Challenges on the way

Mitsubishi PajeroThe last few days, weeks I have been thinking a lot about my goals again as I felt I was not really focused on them. And today or yesterday I realized I have been much more focused on the things that stand between me and my goals than on the goals itself. Like e.g. I have been focused on my internet problems, which was kind of logical while I had no or virtually no internet access at home, at my office. But that problem has basically been solved, even though there are still problems with the current connection. And they are serious problems, but right now it is not really that urgent to solve it and it won’t be easy to solve anyhow as it involves the infrastructure of Globe over which I have no direct control.
So I’m starting to realize that I seem to focus much more on the challenges, the problems on the way and try to solve them, than on reaching my goals. And being the emotional person I am these things take a lot of energy and often kind of paralyze me, as when I feel very stressed, like yesterday, this morning and even until now, I kind of stop doing things, or at least it takes me a lot of time to get going again. Which brings me in some kind of downward spiral, as being an evening type of person I often keep going at night, meaning I don’t get enough rest and while going to bed my mind is still full of all the problems, the challenges, instead of having a relaxed evening and going to bed calm.
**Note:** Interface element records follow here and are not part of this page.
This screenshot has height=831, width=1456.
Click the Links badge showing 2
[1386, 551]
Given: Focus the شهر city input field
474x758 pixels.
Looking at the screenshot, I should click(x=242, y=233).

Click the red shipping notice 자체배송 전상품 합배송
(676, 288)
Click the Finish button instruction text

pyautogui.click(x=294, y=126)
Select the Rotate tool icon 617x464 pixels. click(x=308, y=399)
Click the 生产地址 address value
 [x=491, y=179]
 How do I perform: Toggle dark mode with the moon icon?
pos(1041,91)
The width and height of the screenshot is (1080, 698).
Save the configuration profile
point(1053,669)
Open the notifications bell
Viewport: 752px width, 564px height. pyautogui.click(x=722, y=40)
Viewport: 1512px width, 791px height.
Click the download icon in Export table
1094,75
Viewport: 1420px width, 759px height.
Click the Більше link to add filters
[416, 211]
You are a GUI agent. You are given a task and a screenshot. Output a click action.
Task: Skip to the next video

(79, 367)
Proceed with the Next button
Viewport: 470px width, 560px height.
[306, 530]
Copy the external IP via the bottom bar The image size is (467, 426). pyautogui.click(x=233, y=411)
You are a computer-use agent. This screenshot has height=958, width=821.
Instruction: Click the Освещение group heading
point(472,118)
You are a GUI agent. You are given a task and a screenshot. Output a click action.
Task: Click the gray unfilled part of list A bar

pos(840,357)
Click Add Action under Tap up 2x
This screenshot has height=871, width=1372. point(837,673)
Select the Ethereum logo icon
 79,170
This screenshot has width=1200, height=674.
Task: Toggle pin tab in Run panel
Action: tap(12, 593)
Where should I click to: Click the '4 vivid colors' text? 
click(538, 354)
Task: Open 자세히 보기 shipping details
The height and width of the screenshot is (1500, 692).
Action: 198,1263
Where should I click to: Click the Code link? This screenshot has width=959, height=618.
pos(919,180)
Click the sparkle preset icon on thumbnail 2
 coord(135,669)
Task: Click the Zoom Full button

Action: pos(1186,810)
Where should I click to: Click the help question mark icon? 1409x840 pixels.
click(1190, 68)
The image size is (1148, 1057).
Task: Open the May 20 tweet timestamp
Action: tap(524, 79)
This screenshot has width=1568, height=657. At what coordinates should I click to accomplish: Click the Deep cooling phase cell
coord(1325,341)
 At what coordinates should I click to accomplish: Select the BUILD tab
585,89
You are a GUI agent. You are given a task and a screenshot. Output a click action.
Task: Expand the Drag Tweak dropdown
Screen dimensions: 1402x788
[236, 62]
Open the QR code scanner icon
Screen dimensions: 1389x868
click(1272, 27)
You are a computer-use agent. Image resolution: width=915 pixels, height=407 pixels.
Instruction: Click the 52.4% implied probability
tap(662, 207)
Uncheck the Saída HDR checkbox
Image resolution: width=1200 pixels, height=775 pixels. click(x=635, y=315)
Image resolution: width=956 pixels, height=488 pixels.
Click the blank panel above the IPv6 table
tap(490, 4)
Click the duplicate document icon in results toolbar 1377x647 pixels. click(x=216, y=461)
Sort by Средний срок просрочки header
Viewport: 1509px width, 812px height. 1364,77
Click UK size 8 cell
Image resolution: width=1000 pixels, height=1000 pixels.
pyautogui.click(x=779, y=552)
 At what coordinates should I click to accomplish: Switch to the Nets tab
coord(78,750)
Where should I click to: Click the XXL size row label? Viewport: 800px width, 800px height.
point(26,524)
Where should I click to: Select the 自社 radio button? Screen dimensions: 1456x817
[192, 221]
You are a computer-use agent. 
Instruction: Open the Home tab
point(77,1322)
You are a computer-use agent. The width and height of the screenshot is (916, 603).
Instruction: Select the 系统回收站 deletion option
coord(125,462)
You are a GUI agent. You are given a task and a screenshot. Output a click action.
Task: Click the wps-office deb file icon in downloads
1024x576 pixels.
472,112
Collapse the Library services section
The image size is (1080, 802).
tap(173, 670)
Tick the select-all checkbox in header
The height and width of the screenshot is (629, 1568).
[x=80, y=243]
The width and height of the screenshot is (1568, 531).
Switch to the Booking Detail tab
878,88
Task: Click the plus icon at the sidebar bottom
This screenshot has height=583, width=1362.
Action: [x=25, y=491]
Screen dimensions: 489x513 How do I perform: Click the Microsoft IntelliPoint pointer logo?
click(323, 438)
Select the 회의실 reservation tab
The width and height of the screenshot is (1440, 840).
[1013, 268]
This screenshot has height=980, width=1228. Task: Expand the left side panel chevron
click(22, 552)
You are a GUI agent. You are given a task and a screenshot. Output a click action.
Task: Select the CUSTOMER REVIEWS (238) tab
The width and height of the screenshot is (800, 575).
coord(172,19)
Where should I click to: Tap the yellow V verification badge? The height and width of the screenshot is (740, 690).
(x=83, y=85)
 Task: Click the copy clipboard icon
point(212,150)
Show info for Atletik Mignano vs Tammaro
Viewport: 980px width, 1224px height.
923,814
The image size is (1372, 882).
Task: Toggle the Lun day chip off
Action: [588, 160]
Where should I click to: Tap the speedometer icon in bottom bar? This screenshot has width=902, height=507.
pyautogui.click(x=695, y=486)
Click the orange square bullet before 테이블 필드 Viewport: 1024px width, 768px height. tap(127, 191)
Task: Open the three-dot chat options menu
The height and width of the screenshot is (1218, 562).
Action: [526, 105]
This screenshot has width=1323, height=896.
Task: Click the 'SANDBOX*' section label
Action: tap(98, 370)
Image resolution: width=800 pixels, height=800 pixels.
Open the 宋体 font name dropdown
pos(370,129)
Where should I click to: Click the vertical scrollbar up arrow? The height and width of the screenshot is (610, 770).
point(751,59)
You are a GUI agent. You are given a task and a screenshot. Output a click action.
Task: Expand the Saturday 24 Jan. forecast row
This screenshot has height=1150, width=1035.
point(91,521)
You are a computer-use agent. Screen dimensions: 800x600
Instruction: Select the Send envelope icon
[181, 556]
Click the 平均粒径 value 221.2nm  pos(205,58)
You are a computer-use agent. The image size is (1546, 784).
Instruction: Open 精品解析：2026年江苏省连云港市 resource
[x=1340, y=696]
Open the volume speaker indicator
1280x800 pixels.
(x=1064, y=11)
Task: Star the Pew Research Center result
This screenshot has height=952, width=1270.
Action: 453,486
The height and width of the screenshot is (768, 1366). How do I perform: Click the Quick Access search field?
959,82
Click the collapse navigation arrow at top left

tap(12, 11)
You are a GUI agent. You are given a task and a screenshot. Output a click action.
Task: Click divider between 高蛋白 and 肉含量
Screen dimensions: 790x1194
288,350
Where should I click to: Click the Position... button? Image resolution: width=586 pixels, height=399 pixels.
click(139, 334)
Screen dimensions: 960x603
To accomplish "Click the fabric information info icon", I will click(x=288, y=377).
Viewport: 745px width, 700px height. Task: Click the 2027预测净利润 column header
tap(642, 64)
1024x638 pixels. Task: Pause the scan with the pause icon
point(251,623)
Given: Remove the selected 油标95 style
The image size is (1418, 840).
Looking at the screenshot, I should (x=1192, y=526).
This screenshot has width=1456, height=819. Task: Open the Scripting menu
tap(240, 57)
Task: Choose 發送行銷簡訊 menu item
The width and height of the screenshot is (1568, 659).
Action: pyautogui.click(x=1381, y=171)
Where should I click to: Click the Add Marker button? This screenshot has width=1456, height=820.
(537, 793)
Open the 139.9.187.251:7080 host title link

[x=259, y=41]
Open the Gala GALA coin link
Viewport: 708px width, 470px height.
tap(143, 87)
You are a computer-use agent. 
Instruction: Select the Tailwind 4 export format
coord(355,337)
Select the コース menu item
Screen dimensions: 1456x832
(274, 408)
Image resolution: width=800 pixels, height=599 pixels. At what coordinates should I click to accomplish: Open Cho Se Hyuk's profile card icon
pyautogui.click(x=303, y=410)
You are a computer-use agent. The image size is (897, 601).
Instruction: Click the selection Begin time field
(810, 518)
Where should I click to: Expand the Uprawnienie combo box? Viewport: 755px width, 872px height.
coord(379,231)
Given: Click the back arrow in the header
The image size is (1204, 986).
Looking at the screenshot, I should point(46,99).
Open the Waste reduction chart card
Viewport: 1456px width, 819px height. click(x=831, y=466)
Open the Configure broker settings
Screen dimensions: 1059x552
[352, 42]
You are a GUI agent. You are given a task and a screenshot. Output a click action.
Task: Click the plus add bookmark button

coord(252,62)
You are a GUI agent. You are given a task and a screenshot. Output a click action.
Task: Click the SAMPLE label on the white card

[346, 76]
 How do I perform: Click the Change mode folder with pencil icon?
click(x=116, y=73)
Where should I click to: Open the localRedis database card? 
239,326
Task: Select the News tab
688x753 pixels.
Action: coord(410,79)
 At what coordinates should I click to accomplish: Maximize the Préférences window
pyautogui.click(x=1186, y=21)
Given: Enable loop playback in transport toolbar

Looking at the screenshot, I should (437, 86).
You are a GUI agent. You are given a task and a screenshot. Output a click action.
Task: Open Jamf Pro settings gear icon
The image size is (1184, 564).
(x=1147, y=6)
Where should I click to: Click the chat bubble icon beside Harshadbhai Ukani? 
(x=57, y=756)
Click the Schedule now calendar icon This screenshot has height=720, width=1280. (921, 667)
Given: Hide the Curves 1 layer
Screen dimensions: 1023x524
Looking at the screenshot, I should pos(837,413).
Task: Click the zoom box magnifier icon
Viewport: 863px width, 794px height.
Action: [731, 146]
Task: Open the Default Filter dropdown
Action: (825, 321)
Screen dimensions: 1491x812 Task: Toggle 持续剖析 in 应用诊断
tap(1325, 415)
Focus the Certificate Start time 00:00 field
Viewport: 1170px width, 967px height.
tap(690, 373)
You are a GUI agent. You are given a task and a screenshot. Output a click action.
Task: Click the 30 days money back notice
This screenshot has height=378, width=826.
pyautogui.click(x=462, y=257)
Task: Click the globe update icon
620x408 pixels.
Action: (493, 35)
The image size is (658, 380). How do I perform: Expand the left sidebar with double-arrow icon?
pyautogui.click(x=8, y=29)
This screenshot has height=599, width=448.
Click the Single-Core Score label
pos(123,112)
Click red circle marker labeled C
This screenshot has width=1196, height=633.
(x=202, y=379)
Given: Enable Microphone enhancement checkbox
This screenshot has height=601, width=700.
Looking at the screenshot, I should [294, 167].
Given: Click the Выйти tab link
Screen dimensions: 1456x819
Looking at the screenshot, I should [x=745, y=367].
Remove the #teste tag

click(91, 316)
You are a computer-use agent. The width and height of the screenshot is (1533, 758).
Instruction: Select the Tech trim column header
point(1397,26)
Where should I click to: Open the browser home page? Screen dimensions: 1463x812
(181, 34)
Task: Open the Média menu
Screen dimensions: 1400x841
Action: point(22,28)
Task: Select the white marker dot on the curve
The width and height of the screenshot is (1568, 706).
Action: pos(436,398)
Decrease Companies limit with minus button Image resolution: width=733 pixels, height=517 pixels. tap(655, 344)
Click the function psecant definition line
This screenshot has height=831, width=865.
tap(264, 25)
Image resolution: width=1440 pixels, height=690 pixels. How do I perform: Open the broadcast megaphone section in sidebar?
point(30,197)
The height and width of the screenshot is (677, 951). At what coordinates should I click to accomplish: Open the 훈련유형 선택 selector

But as all adversity and negative experience have their advantage according to Napoleon Hill, one of my great inspirors, this afternoon I came up with an idea. And the idea is basically not really my own only as it builds upon a lot of ideas of other people. So this idea is based on the idea of ‘creation box’ from Abraham Hicks. And on the idea of Vision Board, something I don’t know who invented it.

Dream vision

So while watching at the images of my goals and dreams that hang outside of our bedroom, together with the sample of how easy it is to reach a goal, I came up to give my challenges, my problems on the way to my goal, a place, make them visible in a way to be able to handle them better. So I came up with the idea of a challenge box, similar to the idea of the creation box. And as I often try to make things visible I realized it should be located between (the representation of) my goals and me. And often ‘me, now’ is on the bed in the bedroom when thinking of my goals, and (the representation of) my goals and dreams are printed papers hanging from the railing of our bedroom balcony. So I just looked for a box, a shoe box or something, put it in between and took some clean papers to write down my challenges and put them in the box. So they have a (visible) place now.

Dream vision

And I realized that I just choose to focus on the problems, on the challenges. I could e.g. just go around them. So I make choices to go for the problems and not let them be and find other ways or something.

Dream vision with challenges

Dreams, dream box and challenges

And looking at the whole thing visualized gave me a lot of perspective, as the challenges are not that big and can be easily even avoided by just walking around them.

And I know there is a lot more to this and it’s not as easy as just printing images of dreams and putting challenges in a (small) box. But visualizing things, and yes, taking action by just searching for a shoe box and writing your challenges down I can certainly recommend. Why not start now? It took me only like fifteen minutes and it gave me a lot of perspective and peace, so I guess it could do the same for you.

And I also saw in the photo’s the view in the background, all those things I already have, all those things that I can enjoy. And they appear much, much bigger than my dreams on the papers and in the dream box. And much bigger than my challenges.